What you need to do — Copy out the entries below precisely; nothing is to be omitted.

Material for this task —
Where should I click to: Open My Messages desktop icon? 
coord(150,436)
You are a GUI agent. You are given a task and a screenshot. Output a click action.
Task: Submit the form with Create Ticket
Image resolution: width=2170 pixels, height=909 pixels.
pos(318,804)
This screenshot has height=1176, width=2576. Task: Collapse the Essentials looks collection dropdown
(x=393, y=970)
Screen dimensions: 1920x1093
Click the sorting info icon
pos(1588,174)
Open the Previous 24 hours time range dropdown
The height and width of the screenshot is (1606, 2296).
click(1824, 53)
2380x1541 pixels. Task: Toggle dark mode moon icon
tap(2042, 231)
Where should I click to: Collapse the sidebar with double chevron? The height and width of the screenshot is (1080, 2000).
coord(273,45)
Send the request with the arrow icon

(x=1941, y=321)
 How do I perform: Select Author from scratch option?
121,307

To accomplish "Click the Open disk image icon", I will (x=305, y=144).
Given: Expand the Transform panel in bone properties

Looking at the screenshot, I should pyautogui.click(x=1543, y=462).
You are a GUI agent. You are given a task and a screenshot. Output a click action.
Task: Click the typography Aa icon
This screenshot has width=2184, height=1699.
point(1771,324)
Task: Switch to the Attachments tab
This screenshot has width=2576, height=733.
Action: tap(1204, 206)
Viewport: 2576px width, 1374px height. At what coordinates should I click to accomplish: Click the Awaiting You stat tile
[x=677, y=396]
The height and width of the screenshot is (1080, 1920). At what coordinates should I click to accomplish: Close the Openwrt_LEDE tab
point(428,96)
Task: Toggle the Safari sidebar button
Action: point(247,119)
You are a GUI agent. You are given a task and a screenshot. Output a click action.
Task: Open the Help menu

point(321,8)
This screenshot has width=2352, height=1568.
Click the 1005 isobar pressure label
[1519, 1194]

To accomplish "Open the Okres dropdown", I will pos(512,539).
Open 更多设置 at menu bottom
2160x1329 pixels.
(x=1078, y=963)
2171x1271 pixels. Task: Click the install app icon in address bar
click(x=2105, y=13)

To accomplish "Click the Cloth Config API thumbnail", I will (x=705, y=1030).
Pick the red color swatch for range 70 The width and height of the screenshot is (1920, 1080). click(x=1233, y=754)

Output for this task —
Where should I click to: Open My Messages desktop icon? 
coord(150,436)
You are a GUI agent. You are given a task and a screenshot. Output a click action.
Task: Submit the form with Create Ticket
Image resolution: width=2170 pixels, height=909 pixels.
pos(318,804)
This screenshot has height=1176, width=2576. Task: Collapse the Essentials looks collection dropdown
(x=393, y=970)
Screen dimensions: 1920x1093
Click the sorting info icon
pos(1588,174)
Open the Previous 24 hours time range dropdown
The height and width of the screenshot is (1606, 2296).
click(1824, 53)
2380x1541 pixels. Task: Toggle dark mode moon icon
tap(2042, 231)
Where should I click to: Collapse the sidebar with double chevron? The height and width of the screenshot is (1080, 2000).
coord(273,45)
Send the request with the arrow icon

(x=1941, y=321)
 How do I perform: Select Author from scratch option?
121,307

To accomplish "Click the Open disk image icon", I will (x=305, y=144).
Given: Expand the Transform panel in bone properties

Looking at the screenshot, I should pyautogui.click(x=1543, y=462).
You are a GUI agent. You are given a task and a screenshot. Output a click action.
Task: Click the typography Aa icon
This screenshot has width=2184, height=1699.
point(1771,324)
Task: Switch to the Attachments tab
This screenshot has width=2576, height=733.
Action: tap(1204, 206)
Viewport: 2576px width, 1374px height. At what coordinates should I click to accomplish: Click the Awaiting You stat tile
[x=677, y=396]
The height and width of the screenshot is (1080, 1920). At what coordinates should I click to accomplish: Close the Openwrt_LEDE tab
point(428,96)
Task: Toggle the Safari sidebar button
Action: point(247,119)
You are a GUI agent. You are given a task and a screenshot. Output a click action.
Task: Open the Help menu

point(321,8)
This screenshot has width=2352, height=1568.
Click the 1005 isobar pressure label
[1519, 1194]

To accomplish "Open the Okres dropdown", I will pos(512,539).
Open 更多设置 at menu bottom
2160x1329 pixels.
(x=1078, y=963)
2171x1271 pixels. Task: Click the install app icon in address bar
click(x=2105, y=13)

To accomplish "Click the Cloth Config API thumbnail", I will (x=705, y=1030).
Pick the red color swatch for range 70 The width and height of the screenshot is (1920, 1080). click(x=1233, y=754)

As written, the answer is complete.